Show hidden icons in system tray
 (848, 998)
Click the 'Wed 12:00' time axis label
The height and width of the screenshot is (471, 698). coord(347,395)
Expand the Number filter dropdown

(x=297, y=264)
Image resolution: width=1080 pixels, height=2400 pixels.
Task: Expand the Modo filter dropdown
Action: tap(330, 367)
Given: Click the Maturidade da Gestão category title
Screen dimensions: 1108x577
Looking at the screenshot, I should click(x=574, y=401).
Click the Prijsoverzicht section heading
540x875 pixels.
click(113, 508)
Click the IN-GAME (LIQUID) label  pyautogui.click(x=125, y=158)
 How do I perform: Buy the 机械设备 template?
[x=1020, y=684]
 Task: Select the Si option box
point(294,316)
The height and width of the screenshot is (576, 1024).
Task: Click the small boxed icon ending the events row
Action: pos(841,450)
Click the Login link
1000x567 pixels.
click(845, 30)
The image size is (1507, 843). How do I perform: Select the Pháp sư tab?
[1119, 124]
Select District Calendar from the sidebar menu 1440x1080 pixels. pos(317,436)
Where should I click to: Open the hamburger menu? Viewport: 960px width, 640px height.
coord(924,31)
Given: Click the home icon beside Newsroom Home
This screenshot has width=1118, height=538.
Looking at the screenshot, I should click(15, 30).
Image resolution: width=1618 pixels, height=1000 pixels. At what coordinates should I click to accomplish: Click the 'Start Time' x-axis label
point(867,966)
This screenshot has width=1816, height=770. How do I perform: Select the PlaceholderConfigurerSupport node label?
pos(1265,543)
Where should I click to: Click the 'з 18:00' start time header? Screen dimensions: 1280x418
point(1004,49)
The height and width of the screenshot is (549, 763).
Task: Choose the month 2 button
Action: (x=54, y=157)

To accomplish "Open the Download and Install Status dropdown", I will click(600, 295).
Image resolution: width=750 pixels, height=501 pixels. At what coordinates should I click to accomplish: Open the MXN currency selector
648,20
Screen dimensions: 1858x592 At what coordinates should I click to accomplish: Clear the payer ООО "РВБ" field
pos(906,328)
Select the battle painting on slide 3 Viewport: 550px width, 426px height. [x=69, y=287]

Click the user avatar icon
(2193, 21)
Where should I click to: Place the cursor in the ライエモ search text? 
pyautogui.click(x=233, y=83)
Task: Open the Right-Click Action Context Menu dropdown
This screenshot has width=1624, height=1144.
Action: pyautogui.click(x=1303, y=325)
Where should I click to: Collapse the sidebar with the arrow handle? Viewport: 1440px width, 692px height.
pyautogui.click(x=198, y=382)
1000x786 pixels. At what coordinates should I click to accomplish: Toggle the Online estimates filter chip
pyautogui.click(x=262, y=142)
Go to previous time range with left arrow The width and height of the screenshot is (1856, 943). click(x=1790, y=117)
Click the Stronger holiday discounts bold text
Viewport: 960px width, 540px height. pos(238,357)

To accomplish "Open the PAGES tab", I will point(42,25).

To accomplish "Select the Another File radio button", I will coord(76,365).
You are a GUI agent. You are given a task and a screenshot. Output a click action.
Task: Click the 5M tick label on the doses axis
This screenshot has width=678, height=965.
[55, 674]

§ §

**TASK REQUIREMENTS:**
Would you please write out the entire listing exactly?

**EXERCISE SOLUTION:**
Show hidden icons in system tray
 (848, 998)
Click the 'Wed 12:00' time axis label
The height and width of the screenshot is (471, 698). coord(347,395)
Expand the Number filter dropdown

(x=297, y=264)
Image resolution: width=1080 pixels, height=2400 pixels.
Task: Expand the Modo filter dropdown
Action: tap(330, 367)
Given: Click the Maturidade da Gestão category title
Screen dimensions: 1108x577
Looking at the screenshot, I should click(x=574, y=401).
Click the Prijsoverzicht section heading
540x875 pixels.
click(113, 508)
Click the IN-GAME (LIQUID) label  pyautogui.click(x=125, y=158)
 How do I perform: Buy the 机械设备 template?
[x=1020, y=684]
 Task: Select the Si option box
point(294,316)
The height and width of the screenshot is (576, 1024).
Task: Click the small boxed icon ending the events row
Action: pos(841,450)
Click the Login link
1000x567 pixels.
click(845, 30)
The image size is (1507, 843). How do I perform: Select the Pháp sư tab?
[1119, 124]
Select District Calendar from the sidebar menu 1440x1080 pixels. pos(317,436)
Where should I click to: Open the hamburger menu? Viewport: 960px width, 640px height.
coord(924,31)
Given: Click the home icon beside Newsroom Home
This screenshot has width=1118, height=538.
Looking at the screenshot, I should click(15, 30).
Image resolution: width=1618 pixels, height=1000 pixels. At what coordinates should I click to accomplish: Click the 'Start Time' x-axis label
point(867,966)
This screenshot has width=1816, height=770. How do I perform: Select the PlaceholderConfigurerSupport node label?
pos(1265,543)
Where should I click to: Click the 'з 18:00' start time header? Screen dimensions: 1280x418
point(1004,49)
The height and width of the screenshot is (549, 763).
Task: Choose the month 2 button
Action: (x=54, y=157)

To accomplish "Open the Download and Install Status dropdown", I will click(600, 295).
Image resolution: width=750 pixels, height=501 pixels. At what coordinates should I click to accomplish: Open the MXN currency selector
648,20
Screen dimensions: 1858x592 At what coordinates should I click to accomplish: Clear the payer ООО "РВБ" field
pos(906,328)
Select the battle painting on slide 3 Viewport: 550px width, 426px height. [x=69, y=287]

Click the user avatar icon
(2193, 21)
Where should I click to: Place the cursor in the ライエモ search text? 
pyautogui.click(x=233, y=83)
Task: Open the Right-Click Action Context Menu dropdown
This screenshot has width=1624, height=1144.
Action: pyautogui.click(x=1303, y=325)
Where should I click to: Collapse the sidebar with the arrow handle? Viewport: 1440px width, 692px height.
pyautogui.click(x=198, y=382)
1000x786 pixels. At what coordinates should I click to accomplish: Toggle the Online estimates filter chip
pyautogui.click(x=262, y=142)
Go to previous time range with left arrow The width and height of the screenshot is (1856, 943). click(x=1790, y=117)
Click the Stronger holiday discounts bold text
Viewport: 960px width, 540px height. pos(238,357)

To accomplish "Open the PAGES tab", I will point(42,25).

To accomplish "Select the Another File radio button", I will coord(76,365).
You are a GUI agent. You are given a task and a screenshot. Output a click action.
Task: Click the 5M tick label on the doses axis
This screenshot has width=678, height=965.
[55, 674]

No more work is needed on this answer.